Exercise directions:
Exactly the lines from the one containing "Task: Click the red" through the final line of the data below, with pictures omitted, make up the answer.

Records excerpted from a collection
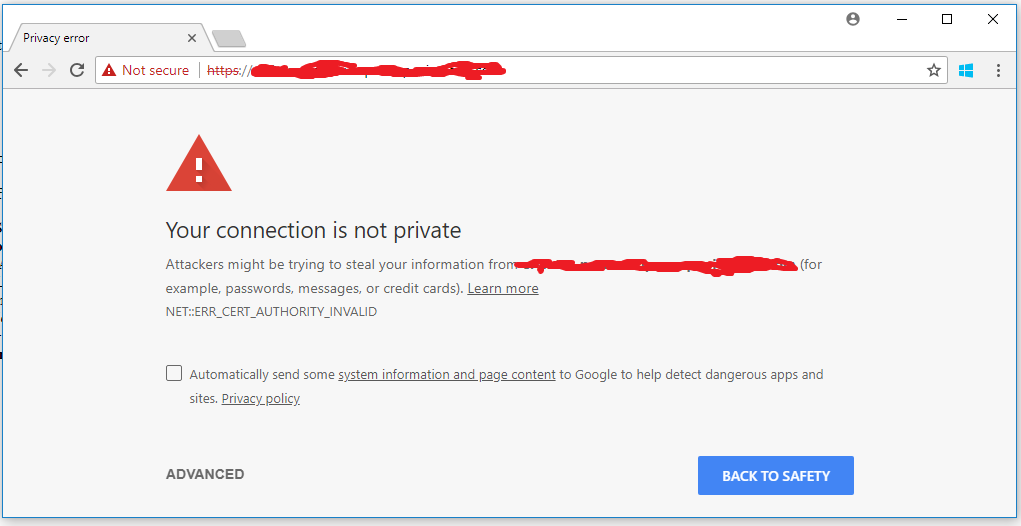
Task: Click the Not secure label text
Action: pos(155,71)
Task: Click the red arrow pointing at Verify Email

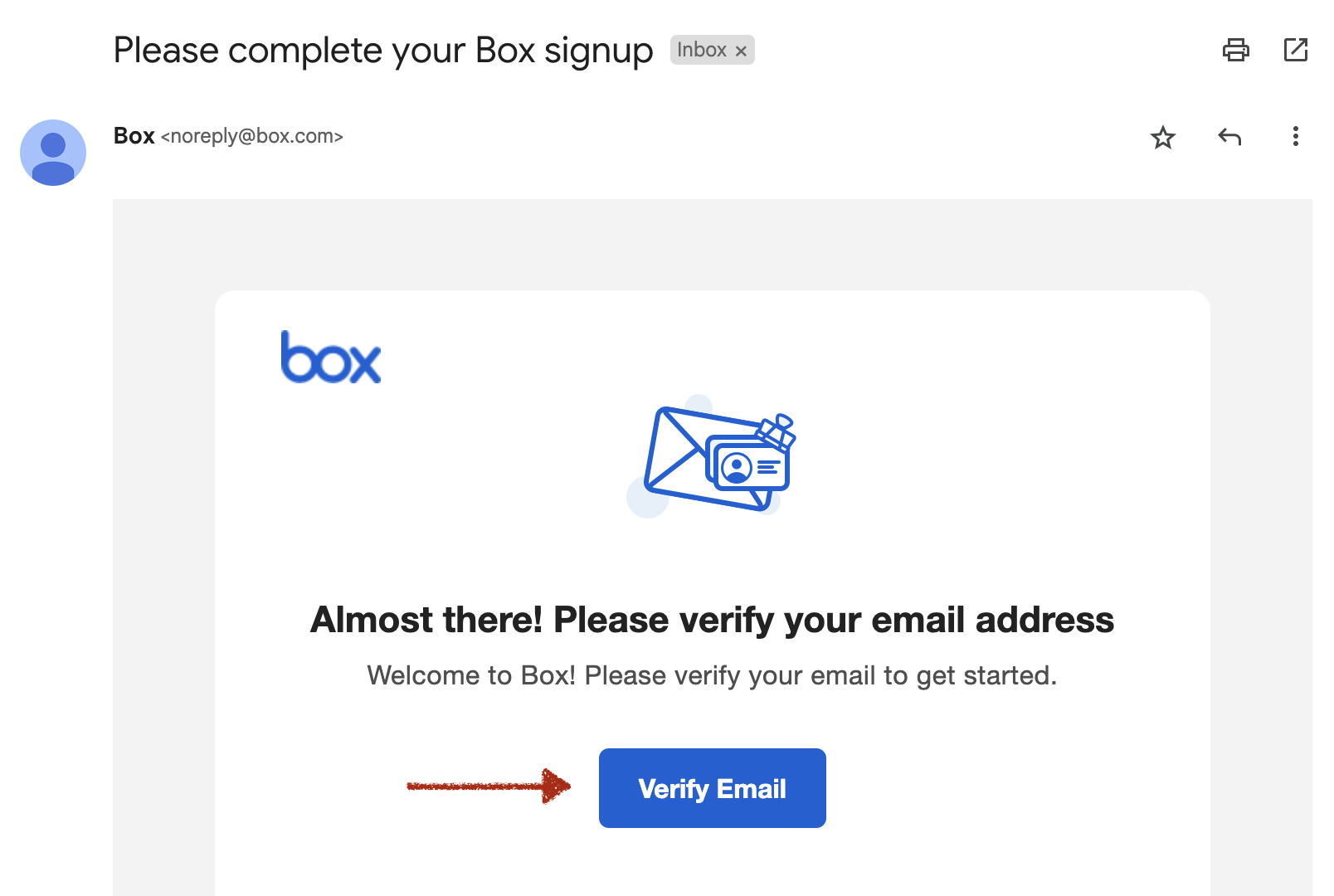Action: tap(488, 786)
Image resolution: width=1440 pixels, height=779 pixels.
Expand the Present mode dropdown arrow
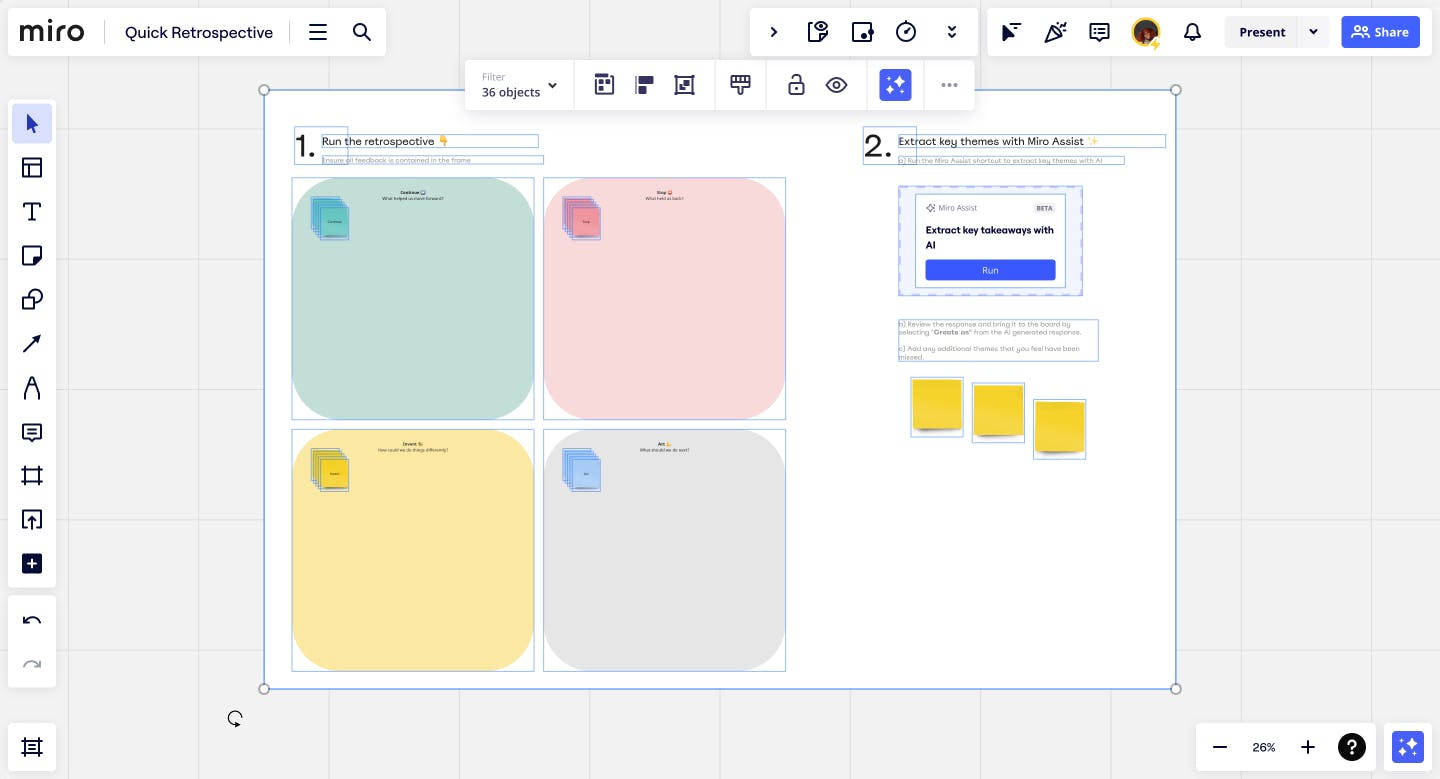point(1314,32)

Response to the task:
Task: Click the red arrow pointing at Verify Email

Action: tap(488, 786)
Image resolution: width=1440 pixels, height=779 pixels.
Expand the Present mode dropdown arrow
point(1314,32)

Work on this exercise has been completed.